▸ **Task requirements**:
Among the entries, find each line that includes the string "item" and list it.

[Pixel coordinate grounding data]

● ● ● ● ● ● ●

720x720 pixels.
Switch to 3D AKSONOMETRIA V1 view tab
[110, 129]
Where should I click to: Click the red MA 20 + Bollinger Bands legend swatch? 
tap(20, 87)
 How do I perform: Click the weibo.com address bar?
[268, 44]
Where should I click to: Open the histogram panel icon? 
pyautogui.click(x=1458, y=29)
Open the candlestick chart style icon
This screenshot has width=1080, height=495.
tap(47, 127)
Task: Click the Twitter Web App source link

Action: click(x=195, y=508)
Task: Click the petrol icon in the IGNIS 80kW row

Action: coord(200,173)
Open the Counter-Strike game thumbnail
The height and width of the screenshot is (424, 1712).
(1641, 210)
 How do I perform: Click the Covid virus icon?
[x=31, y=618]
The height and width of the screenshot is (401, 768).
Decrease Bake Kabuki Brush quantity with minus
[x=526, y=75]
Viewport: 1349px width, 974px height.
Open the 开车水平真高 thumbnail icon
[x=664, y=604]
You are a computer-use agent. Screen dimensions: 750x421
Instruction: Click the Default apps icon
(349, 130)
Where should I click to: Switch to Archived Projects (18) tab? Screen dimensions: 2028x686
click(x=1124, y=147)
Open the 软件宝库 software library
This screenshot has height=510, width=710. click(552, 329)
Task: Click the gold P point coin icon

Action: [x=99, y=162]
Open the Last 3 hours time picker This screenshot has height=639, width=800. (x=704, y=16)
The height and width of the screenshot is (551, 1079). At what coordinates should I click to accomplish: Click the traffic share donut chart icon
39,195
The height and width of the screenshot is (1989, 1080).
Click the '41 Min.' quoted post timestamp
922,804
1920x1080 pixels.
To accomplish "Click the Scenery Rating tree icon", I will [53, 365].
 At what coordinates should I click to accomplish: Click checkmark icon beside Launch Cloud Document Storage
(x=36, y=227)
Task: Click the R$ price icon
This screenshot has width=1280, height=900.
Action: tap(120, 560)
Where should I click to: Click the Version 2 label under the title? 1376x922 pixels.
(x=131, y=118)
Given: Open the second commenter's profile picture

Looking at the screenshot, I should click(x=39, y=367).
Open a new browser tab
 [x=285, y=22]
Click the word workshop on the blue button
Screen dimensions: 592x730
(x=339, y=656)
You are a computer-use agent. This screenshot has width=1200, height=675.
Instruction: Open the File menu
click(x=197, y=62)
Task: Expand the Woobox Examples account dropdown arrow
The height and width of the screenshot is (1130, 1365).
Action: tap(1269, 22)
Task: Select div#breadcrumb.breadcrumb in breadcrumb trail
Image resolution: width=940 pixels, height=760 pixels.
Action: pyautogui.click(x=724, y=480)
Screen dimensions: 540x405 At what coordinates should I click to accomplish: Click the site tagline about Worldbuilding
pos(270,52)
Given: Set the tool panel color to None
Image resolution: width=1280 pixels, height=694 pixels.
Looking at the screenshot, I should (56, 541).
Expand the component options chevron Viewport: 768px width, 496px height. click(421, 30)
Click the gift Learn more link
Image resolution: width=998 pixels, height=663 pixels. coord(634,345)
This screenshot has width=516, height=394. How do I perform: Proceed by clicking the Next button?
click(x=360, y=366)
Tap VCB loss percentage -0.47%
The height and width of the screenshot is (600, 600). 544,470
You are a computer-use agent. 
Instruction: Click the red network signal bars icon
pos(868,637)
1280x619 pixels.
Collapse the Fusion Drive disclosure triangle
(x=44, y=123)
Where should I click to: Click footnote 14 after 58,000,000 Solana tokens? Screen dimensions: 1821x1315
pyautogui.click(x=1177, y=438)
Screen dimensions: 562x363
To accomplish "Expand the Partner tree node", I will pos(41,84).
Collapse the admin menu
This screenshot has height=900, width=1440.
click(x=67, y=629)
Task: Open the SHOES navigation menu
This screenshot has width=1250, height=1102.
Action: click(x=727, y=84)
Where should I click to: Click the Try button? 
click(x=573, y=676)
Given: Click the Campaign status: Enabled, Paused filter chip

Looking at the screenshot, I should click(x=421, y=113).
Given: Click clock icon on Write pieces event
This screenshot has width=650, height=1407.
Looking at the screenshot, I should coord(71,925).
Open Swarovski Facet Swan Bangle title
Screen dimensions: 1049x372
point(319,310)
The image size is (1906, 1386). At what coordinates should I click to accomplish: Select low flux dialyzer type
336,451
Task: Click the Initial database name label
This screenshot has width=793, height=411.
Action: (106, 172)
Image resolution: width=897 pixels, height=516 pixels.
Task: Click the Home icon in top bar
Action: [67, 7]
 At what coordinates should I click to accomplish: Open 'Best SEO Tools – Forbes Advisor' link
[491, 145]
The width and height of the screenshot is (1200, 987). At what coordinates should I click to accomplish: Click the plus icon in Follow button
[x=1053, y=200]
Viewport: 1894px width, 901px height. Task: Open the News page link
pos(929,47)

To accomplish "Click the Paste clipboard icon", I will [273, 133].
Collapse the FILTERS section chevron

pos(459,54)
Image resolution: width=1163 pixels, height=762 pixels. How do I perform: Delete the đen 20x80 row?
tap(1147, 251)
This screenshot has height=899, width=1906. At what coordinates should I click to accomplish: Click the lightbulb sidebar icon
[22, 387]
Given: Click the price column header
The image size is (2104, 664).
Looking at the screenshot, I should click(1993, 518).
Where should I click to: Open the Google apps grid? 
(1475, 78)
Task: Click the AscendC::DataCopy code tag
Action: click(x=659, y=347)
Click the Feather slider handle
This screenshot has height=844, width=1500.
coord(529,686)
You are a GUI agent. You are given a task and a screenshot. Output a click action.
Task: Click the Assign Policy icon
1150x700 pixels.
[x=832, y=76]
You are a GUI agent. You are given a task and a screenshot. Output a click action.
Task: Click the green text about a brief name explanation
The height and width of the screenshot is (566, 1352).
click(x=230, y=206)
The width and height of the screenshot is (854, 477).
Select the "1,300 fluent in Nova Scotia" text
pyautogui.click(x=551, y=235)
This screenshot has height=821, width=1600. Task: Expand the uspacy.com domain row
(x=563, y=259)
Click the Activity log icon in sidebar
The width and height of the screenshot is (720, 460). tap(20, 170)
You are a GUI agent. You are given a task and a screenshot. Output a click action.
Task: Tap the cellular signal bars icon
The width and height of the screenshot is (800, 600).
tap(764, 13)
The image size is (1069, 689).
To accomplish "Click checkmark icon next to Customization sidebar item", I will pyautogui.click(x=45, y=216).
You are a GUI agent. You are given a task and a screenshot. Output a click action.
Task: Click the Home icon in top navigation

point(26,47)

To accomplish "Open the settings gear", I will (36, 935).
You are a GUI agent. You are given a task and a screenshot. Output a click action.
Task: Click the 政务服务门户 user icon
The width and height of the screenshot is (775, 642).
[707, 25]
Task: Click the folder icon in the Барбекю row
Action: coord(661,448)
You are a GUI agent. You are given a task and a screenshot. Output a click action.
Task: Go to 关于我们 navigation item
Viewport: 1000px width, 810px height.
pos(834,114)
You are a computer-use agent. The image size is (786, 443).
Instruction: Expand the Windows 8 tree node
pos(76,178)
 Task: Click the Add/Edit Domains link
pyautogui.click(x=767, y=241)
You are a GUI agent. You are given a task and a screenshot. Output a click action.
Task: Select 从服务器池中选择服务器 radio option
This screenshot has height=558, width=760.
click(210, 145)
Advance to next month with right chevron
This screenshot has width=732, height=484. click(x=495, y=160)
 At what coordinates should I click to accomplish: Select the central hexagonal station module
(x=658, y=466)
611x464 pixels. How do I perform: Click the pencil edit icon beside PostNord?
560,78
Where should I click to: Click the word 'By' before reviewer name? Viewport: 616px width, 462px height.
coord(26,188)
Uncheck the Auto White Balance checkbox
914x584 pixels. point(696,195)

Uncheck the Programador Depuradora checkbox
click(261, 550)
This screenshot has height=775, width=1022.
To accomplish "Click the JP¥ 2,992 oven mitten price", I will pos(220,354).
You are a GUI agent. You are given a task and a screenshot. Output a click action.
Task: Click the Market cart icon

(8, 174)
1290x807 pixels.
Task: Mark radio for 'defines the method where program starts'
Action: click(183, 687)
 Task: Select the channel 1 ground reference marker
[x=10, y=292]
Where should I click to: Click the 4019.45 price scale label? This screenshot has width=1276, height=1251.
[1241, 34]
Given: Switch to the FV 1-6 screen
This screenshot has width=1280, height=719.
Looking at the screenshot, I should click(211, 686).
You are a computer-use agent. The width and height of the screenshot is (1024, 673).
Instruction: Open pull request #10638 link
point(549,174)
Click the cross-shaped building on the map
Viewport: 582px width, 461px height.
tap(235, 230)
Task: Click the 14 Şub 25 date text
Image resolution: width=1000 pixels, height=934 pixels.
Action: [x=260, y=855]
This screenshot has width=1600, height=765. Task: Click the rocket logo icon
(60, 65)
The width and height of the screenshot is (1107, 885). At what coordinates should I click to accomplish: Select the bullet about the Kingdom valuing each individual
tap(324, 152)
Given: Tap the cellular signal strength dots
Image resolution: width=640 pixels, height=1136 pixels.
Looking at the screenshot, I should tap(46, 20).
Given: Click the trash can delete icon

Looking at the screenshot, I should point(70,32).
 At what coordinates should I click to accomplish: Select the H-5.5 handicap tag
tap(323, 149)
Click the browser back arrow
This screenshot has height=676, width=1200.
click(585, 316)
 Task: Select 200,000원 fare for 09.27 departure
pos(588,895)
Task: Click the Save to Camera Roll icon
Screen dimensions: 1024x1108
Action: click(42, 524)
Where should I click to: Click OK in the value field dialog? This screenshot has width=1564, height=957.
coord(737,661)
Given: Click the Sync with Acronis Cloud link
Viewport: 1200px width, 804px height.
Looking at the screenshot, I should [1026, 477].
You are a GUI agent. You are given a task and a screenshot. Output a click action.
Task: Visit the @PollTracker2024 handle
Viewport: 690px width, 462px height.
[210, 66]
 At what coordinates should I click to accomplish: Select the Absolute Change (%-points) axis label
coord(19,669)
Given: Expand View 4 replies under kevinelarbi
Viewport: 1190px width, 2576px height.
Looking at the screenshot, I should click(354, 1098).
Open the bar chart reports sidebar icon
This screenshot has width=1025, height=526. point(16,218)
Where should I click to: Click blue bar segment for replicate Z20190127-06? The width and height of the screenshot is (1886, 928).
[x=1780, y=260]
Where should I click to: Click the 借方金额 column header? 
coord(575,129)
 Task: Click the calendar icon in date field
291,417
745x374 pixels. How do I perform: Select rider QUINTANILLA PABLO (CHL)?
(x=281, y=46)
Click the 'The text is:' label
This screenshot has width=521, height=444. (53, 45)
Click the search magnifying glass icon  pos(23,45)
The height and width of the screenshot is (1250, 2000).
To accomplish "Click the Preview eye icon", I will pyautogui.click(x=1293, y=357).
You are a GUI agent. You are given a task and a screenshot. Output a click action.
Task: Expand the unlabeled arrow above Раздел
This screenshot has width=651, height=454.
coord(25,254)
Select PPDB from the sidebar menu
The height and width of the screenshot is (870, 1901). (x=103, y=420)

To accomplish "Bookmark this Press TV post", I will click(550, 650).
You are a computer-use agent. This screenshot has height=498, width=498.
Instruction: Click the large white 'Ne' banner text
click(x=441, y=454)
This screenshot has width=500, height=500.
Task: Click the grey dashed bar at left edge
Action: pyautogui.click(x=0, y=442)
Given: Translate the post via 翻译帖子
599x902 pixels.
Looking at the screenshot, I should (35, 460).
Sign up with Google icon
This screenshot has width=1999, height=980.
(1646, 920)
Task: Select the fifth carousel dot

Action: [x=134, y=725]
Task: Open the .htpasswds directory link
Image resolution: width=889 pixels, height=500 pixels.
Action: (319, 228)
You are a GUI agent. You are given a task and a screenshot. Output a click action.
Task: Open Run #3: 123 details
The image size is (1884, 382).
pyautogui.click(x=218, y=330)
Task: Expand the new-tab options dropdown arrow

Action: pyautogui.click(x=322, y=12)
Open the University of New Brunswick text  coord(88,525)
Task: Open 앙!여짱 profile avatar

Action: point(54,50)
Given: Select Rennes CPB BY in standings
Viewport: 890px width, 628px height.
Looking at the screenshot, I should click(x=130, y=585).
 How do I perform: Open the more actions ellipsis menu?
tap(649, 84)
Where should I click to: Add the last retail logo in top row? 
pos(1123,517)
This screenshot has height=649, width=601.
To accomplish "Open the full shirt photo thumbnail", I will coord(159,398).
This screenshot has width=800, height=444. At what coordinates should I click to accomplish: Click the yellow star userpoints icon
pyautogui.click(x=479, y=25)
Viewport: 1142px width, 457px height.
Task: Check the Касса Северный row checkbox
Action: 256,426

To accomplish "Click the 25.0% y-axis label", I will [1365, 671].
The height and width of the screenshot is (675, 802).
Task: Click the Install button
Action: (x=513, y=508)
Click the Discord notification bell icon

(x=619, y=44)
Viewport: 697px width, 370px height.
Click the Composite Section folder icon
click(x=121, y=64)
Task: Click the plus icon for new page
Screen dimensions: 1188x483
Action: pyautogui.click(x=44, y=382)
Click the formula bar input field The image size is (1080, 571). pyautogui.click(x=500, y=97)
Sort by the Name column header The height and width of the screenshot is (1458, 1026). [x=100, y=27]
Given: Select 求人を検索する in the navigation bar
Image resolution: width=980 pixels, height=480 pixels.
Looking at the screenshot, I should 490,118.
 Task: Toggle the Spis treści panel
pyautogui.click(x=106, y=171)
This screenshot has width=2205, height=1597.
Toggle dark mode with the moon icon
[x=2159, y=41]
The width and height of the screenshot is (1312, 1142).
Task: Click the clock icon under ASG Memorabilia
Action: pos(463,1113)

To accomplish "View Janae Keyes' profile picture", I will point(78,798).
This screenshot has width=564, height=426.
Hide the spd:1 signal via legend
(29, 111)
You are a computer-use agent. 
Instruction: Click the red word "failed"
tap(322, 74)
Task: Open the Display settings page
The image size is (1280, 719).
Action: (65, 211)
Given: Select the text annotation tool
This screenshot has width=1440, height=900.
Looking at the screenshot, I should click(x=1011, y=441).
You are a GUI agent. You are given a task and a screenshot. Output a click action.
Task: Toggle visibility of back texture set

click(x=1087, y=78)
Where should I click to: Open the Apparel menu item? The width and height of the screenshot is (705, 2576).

● ● ● ● ● ● ●

▸ **Your response**:
To accomplish "Click checkmark icon next to Customization sidebar item", I will pyautogui.click(x=45, y=216).
Task: Go to 关于我们 navigation item
Where should I click to: Open the Apparel menu item? The width and height of the screenshot is (705, 2576).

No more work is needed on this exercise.